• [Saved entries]
____________________

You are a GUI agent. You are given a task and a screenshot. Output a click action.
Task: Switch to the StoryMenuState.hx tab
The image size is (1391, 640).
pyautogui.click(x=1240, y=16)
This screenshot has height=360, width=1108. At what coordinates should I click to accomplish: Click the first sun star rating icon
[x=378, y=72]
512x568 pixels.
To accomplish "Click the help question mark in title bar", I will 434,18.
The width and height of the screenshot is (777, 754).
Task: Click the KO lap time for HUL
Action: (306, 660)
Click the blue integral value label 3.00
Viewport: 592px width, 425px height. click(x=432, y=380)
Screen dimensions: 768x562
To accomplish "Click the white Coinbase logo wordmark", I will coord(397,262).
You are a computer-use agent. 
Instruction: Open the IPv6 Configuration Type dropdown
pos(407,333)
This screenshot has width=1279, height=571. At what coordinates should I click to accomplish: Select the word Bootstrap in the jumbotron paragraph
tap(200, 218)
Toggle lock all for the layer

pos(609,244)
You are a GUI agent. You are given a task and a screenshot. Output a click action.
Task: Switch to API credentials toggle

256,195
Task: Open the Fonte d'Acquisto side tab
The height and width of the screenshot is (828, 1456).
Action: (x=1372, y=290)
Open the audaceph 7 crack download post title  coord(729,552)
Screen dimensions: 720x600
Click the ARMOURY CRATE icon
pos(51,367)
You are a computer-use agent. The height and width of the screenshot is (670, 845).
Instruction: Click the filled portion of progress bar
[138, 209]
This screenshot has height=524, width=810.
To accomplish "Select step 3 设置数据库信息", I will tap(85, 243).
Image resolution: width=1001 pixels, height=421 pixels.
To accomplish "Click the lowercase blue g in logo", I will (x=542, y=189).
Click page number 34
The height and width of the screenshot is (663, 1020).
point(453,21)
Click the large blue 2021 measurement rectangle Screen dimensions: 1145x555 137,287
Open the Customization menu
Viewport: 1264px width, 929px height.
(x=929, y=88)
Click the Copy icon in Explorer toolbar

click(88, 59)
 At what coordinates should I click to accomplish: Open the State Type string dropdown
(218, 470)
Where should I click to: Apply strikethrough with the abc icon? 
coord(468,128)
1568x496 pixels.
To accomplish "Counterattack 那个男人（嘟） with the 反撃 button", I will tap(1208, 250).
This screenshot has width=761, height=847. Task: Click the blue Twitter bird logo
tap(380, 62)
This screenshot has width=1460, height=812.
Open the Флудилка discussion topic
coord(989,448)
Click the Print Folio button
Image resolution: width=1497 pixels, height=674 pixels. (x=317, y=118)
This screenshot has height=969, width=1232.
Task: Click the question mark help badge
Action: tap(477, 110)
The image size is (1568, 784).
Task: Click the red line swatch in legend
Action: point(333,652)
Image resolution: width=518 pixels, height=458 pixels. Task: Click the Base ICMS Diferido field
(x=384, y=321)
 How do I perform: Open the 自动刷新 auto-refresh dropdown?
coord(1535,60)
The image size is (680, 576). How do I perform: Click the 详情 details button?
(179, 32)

____________________

The expected output is each line of the records above that includes the word "dimensions".

Screen dimensions: 768x562
Screen dimensions: 720x600
Click the large blue 2021 measurement rectangle Screen dimensions: 1145x555 137,287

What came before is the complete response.